Given text »
────────

[Mesa-dev] [PATCH v5] nv50/ir, nvc0: add debug options for shader replacement
Rhys Perry
pendingchaos02 at gmail.com
Wed May 30 14:37:15 UTC 2018
Changes in v5:
- Add a forgotten change to fix memory leaks of fname
Changes in v4:
- Move code to nv50_ir_dump.cpp
- Dump headers of nvc0 programs
- Use CRC-32 instead of a truncated SHA1
- Set prog->maxGPR to targ->getFileSize() - 1 and set prog->tlsSize
- Don't compile the program if a replacement is offered
This has the consequence that a program is not dumped when it's replaced
Changes in v3:
- Fixed messed up patch description and diff
- Use the checksum of the TGSI instead of the binary if possible
Changes in v2:
- move "#ifdef DEBUG" from above dumpProgram to above createDumpFilename
The NV50_PROG_DUMP environment variable specifies a (already created)
directory to dump shader binaries, headers and tgsi code. The
NV50_PROG_REPLACE environment variable specifies a (already created)
directory that is searched to find replacement binaries and headers. This
is all much like MESA_SHADER_DUMP_PATH and MESA_SHADER_READ_PATH expect
using CRC-32 checksums instead of program IDs and chip-specific binaries
instead of GLSL.
Signed-off-by: Rhys Perry <pendingchaos02 at gmail.com>
---
src/gallium/auxiliary/tgsi/tgsi_util.h | 1 +
src/gallium/drivers/nouveau/Makefile.sources | 2 +
src/gallium/drivers/nouveau/codegen/nv50_ir.cpp | 40 +++--
.../drivers/nouveau/codegen/nv50_ir_driver.h | 1 +
.../drivers/nouveau/codegen/nv50_ir_dump.cpp | 174 +++++++++++++++++++++
src/gallium/drivers/nouveau/codegen/nv50_ir_dump.h | 70 +++++++++
src/gallium/drivers/nouveau/meson.build | 2 +
src/gallium/drivers/nouveau/nvc0/nvc0_program.c | 138 ++++++++++------
8 files changed, 363 insertions(+), 65 deletions(-)
create mode 100644 src/gallium/drivers/nouveau/codegen/nv50_ir_dump.cpp
create mode 100644 src/gallium/drivers/nouveau/codegen/nv50_ir_dump.h
diff --git a/src/gallium/auxiliary/tgsi/tgsi_util.h b/src/gallium/auxiliary/tgsi/tgsi_util.h
index 686b90f467..81cf955d8f 100644
--- a/src/gallium/auxiliary/tgsi/tgsi_util.h
+++ b/src/gallium/auxiliary/tgsi/tgsi_util.h
@@ -28,6 +28,7 @@
#ifndef TGSI_UTIL_H
#define TGSI_UTIL_H
+#include "pipe/p_compiler.h"

────────

Given information »
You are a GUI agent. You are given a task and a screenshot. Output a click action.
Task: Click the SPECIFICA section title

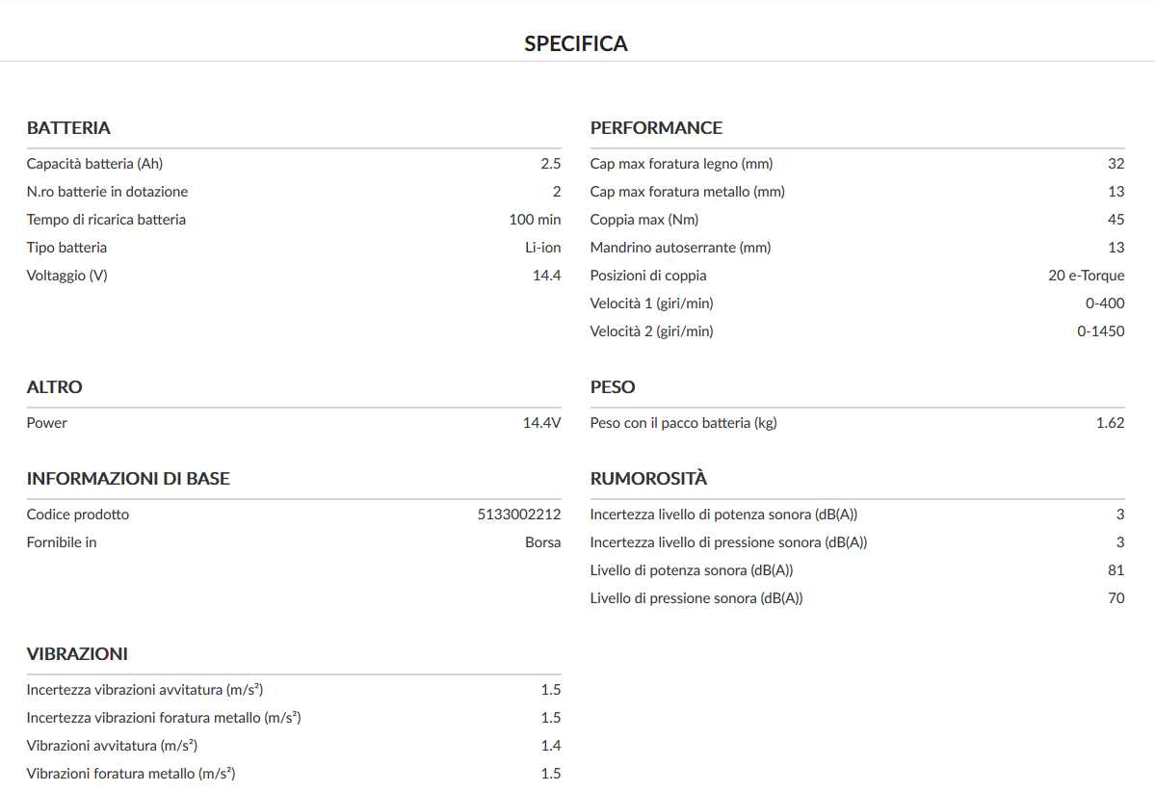(576, 43)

────────

Exercises »
(a) In the nouveau shader-replacement patch, which directory does the NV50_PROG_REPLACE environment variable specify?
(b) Write the next part of the nouveau shader-replacement patch, starting right after its last line.

Set of answers »
(a) An already created directory that is searched to find replacement binaries and headers.

(b)
#include "pipe/p_shader_tokens.h"
#if defined __cplusplus
diff --git a/src/gallium/drivers/nouveau/Makefile.sources b/src/gallium/drivers/nouveau/Makefile.sources
index 65f08c7d8d..e867221818 100644
--- a/src/gallium/drivers/nouveau/Makefile.sources
+++ b/src/gallium/drivers/nouveau/Makefile.sources
@@ -114,6 +114,8 @@ NV50_CODEGEN_SOURCES := \
codegen/nv50_ir_build_util.cpp \
codegen/nv50_ir_build_util.h \
codegen/nv50_ir_driver.h \
+ codegen/nv50_ir_dump.cpp \
+ codegen/nv50_ir_dump.h \
codegen/nv50_ir_emit_nv50.cpp \
codegen/nv50_ir_from_tgsi.cpp \
codegen/nv50_ir_graph.cpp \
diff --git a/src/gallium/drivers/nouveau/codegen/nv50_ir.cpp b/src/gallium/drivers/nouveau/codegen/nv50_ir.cpp
index c987da9908..b1782bb4f2 100644
--- a/src/gallium/drivers/nouveau/codegen/nv50_ir.cpp
+++ b/src/gallium/drivers/nouveau/codegen/nv50_ir.cpp
@@ -23,6 +23,7 @@
#include "codegen/nv50_ir.h"
#include "codegen/nv50_ir_target.h"
#include "codegen/nv50_ir_driver.h"
+#include "codegen/nv50_ir_dump.h"
extern "C" {
#include "nouveau_debug.h"
@@ -1244,30 +1245,35 @@ nv50_ir_generate_code(struct nv50_ir_prog_info *info)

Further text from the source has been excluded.